Няша отбила сложную чечетку пальцем на стальной пуле в своем ухе, и Ивана качнуло. У него закружилась голова — пришлось опереться на стену кабинки.
Он теперь чувствовал не просто Няшу, но и то, как она ощущает его самого, и как ей это странно и прикольно, а потом замечал, как она ловит докатывающееся до нее эхо этой воспринятой им странности — того, что он знает, что она знает, что он знает, и так до бесконечности: каждое движение рук и касание губ отражалось в двух повернутых друг к другу зеркалах и превращалось в бесконечный коридор догоняющих друг друга вспышек.
— Задержка норм? — спросила Няша.
— Идеальная.
— Как калейдоскоп, да?
— Только не сжимай так, — попросил Иван. — Мне больно.
— Это не тебе больно, — сказала Няша. — Это нам.
— А распухнет у меня, — ответил Иван.
— Мещанин, — засмеялась Няша.
— Я, между прочим, тоже могу больно сделать, — сказал Иван.
— А я, может быть, провоцирую.
— На тогда… Вот.
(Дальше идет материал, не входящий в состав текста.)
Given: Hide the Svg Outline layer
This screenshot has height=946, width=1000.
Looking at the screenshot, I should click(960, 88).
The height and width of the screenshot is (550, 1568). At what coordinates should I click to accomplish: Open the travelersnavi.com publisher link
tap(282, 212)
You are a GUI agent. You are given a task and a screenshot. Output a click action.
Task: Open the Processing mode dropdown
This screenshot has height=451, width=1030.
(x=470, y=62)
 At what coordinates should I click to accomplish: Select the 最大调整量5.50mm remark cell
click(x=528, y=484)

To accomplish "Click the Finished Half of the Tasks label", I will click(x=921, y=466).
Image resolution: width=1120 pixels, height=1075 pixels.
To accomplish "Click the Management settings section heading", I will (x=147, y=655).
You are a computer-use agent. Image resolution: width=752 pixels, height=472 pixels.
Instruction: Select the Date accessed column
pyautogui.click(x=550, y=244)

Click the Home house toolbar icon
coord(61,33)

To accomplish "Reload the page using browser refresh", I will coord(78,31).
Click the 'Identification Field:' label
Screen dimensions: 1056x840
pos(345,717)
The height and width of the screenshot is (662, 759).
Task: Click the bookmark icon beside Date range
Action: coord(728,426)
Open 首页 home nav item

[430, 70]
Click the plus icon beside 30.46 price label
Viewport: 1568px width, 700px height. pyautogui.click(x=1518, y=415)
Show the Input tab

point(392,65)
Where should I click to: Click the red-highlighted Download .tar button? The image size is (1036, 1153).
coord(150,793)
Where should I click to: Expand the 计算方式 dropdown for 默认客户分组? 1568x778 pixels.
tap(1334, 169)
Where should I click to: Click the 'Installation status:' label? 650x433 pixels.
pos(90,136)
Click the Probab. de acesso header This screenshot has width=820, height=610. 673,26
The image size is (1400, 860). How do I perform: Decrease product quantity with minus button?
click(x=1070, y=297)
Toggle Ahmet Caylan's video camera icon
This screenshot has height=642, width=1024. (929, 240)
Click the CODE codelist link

И вот. Так нравится?
— А тебе?
— Мне нет. Как будто собака за сиську кусает.
— А ты чувствуешь, как мне нравится, что тебе не нравится?
Иван подумал.
— Чувствую на периферии. А ты чувствуешь, что мне не нравится, что тебе это нравится?
— Ага, — восхищенно выдохнула Няша. — Как же круто.
— Да, — согласился Иван. — Офигительно. Так только на тумане бывает.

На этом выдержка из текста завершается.